(Data for locating visible targets)

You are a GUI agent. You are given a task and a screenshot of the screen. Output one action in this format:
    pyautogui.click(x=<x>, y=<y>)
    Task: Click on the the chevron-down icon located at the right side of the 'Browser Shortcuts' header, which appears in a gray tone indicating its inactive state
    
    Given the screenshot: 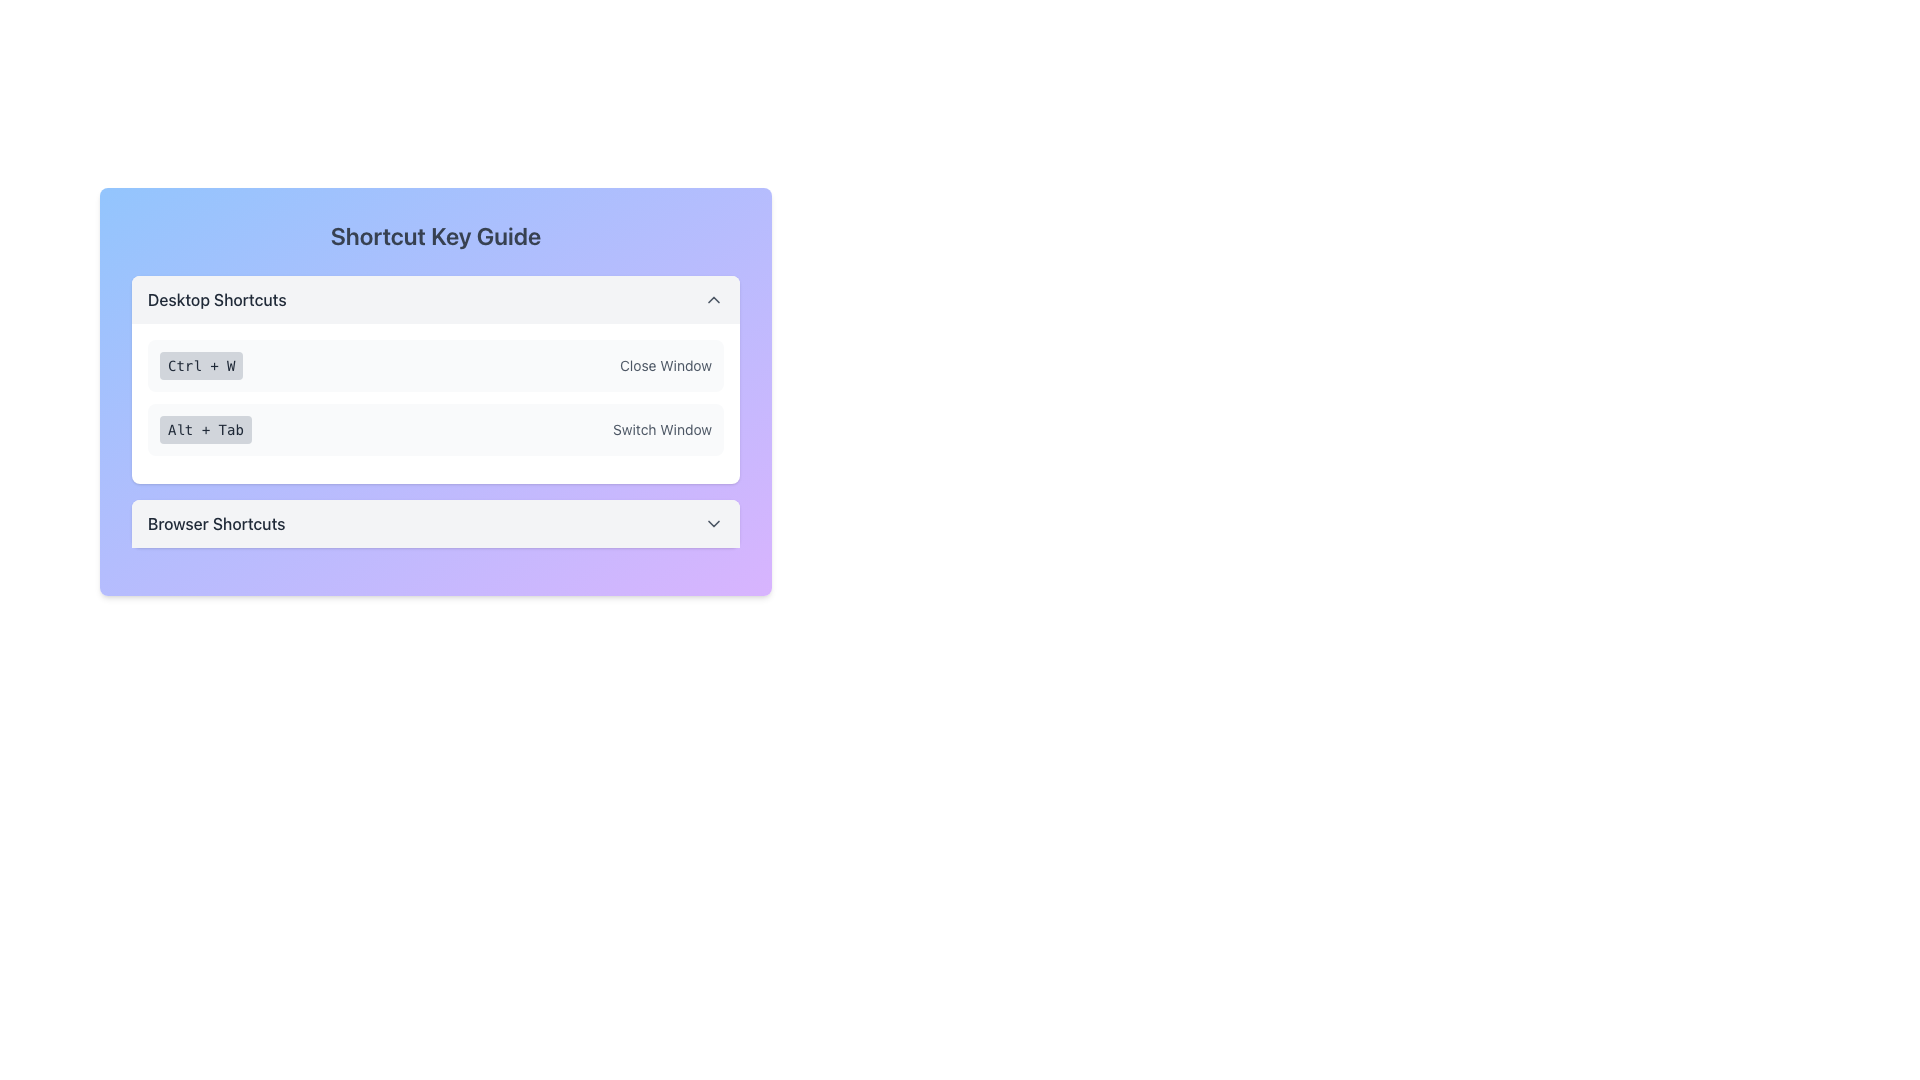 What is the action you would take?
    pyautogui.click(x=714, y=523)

▶ [Problem] Turn the lines above into a numbered list, starting at the first line and ending at the line that contains "Task: Click on". Leave out any blank lines.

▶ [Task output]
1. You are a GUI agent. You are given a task and a screenshot of the screen. Output one action in this format:
2.     pyautogui.click(x=<x>, y=<y>)
3.     Task: Click on the the chevron-down icon located at the right side of the 'Browser Shortcuts' header, which appears in a gray tone indicating its inactive state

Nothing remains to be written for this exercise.